P. À sua retaguarda, Sal ouve palmas enquanto a multidão abre espaço para um negro velho trajado de flautista peruano, saindo entre sinceros sorrisos. A dupla ao canto nem se volta ao movimento, felizmente. Sal aproveita a abertura e retro-desliza em um bem treinado jupyter walk, na batida crescente do rasquefunk que inunda o local, buscando eclipsar sua presença entre as cores e sons que dançam no salão. No seu caminho, porém, se põe uma moça, de cílios ruivos e corpo oculto por uma burca vermelha tremulante. Ela veste um desafiante e sorriso, deslizando para um espacate e por definitivo impedindo qualquer avanço de seu alvo. Sal hesita, mal equilibrado no meio de um pas-de-bourrée interrompido. O público converge em um círculo ao redor dos dois, interessados no latente dance-off. Sal, o olhar ainda fixo, vê os mafiosos começarem a se voltar para o burburinho. Sal sua. Saca de sua camisa o velho baralho e faz um leque, estendido para a infame dupla, deixando à vista apenas seu anônimo punho. Seu outro braço floreia sinuoso rumo à ruiva, um aceite de desafio. Ela olha para sua mão. Ele olha para sua mão. “Algo parece estranho”, ele pensa, mas o bass drop se aproxima e ele precisa se focar. Finalmente ele repara. O que ele não viu na sua mão livre foi a tatuagem de cuco, que ele já se acostumara a ver todas as manhãs. Pelo espelho. “Merda”.

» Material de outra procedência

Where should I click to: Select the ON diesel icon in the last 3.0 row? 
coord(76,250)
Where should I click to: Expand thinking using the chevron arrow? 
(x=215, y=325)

L. Sinapses a mil, tudo poderia acontecer agora. Eles reconheceriam seu cuco? Jamais desacompanhado da imaginação um tanto soberba que ao longo da vida lhe trouxera tanto felicidade quanto desespero – sabe o que é a sua namorada atrasar duas horas para um encontro devido a uma diarreia explosiva e você estar convicto de que naquele momento ela, ao invés de incinerar as pregas numa privada, estaria na verdade incinerando não só as pregas como também a cama num ménage à trois com o vizinho e um cocker spaniel? -, Sal passa a ponderar os possíveis porvires. Cenário 1. A dupla estranha a companhia desavisada de um colega truqueiro, sente o faro de traição, e foge por precaução. Cenário 2. A dupla estranha a companhia desavisada de um colega truqueiro, sente o faro de traição, espanca Sal, leva-o para um beco, e o mata por precaução. Cenário 3. A dupla estranha a companhia desavisada de um colega truqueiro, sente o faro de traição, e o mata ali mesmo, não sem antes deixar de por precaução o espancar um pouco, só que dessa vez sem a necessidade do beco. No entanto, macacos me mordam, o destino prega uma pequena peça ao pessimista perene que é Sal. Enquanto a dupla se aproxima, nosso protagonista se põe numa posição de combate que poderia ser interpretada como um passo de techno (Manchester Shuffle, de 1987) – a ruiva burcada está imitando seu passo ou é impressão minha? – e se prepara para dar um pisão no peito do rival mais baixo. A coxa da perna de apoio já se encontra retesada quando o homem alto da dupla avança, abrindo um simpático sorriso enquanto estica a mão para cumprimentá-lo e, num sotaque mineiro que seria reconhecível em qualquer urbe do mundo, pergunta “Ih, rapaz, qué que cê tá fazenu nesse trem aqui de festa bôa, sô?”